店や自宅は津波で被災したが、幸い、家族や店舗スタッフに人的被害はなかった。それをメールで確認すると、その後も当地に滞在。現地から取引先と連絡をとり、店再開への道を探る。メールが使えたのが不幸中の幸いで、ある程度の被災状況も把握することができた。輸出入の仕事を終えて約10日後に帰国。無我夢中で、正確な帰国日を覚えていないそうだ。

2012年に取材した際、小野寺氏は「でも、悔しいですよね」とつぶやいた。

「われわれはここで生きてきたので『津波は来るもの』と思っていた。現に一昨年(2010年)も津波はあったわけですし。でもこんなに大きいとは想像していませんでした」

被災後すぐに 「再び船出」を掲げた

なぜ、アンカーコーヒーは復活できたのだろうか。

まず感じるのは、小野寺氏の意欲だ。9年前に「悔しい」とつぶやいたのは一瞬で、当時から意気軒高だった。2012年の取材場所は、海岸から離れた「田中前」に構えた仮設店舗「アンカーコーヒー 田中前店」(2018年、内湾店の開業に伴い閉店)。その入口には、こんな言葉が掲げてあった。

「この地より再び船出する 乗組員と共に 気仙沼と共に 海と共に」

仮設店舗に掲げてあった「決意」の言葉(写真:オノデラコーポレーション)

震災直後、被害が軽微だった店から再開する一方、旧知の宮城県庁勤務の山田康人氏の発案による「復興ファンド」を共同で設立。これが評判を呼び、同社も2450万円の目標額を達成した。ファンドに寄せられた基金は、焙煎機や製菓の機械、内装費に充てた。

被災された方々は誠に気の毒で、今なお苦しむ人も多いが、当地を訪れて感じるのは「震災人脈」とも言うべき新たな出会いだ。

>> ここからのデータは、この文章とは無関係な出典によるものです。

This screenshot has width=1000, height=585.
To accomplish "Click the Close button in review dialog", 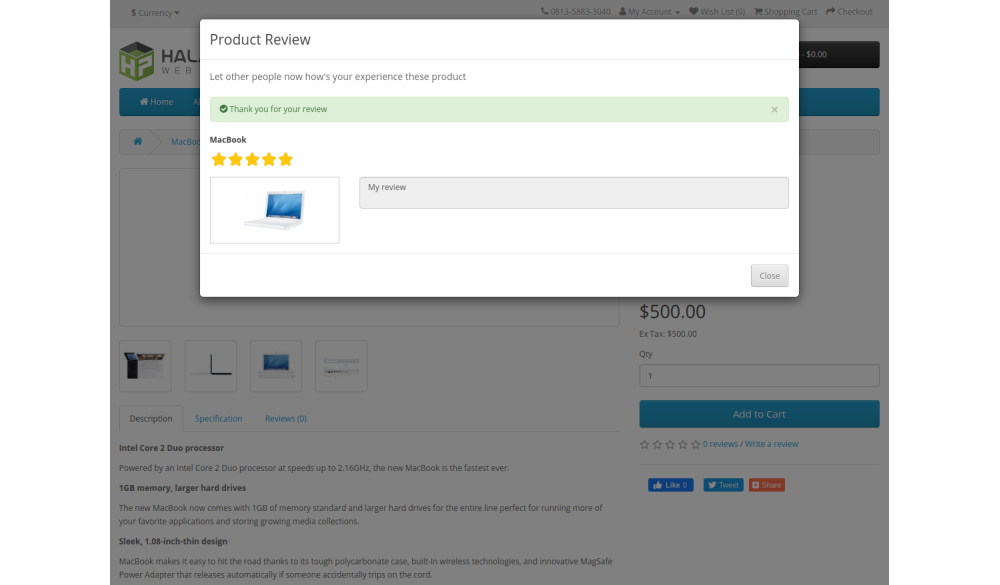I will pyautogui.click(x=769, y=276).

例えば、「ほぼ日刊イトイ新聞」(ほぼ日)を運営する糸井重里氏(コピーライター)は、震災の2011年11月11日に気仙沼支社を開設。インターネットサイト「気仙沼のほぼ日」を発信し続けた。2019年の同じ日で支社はなくなったが、小野寺氏と糸井氏は今でも交流がある。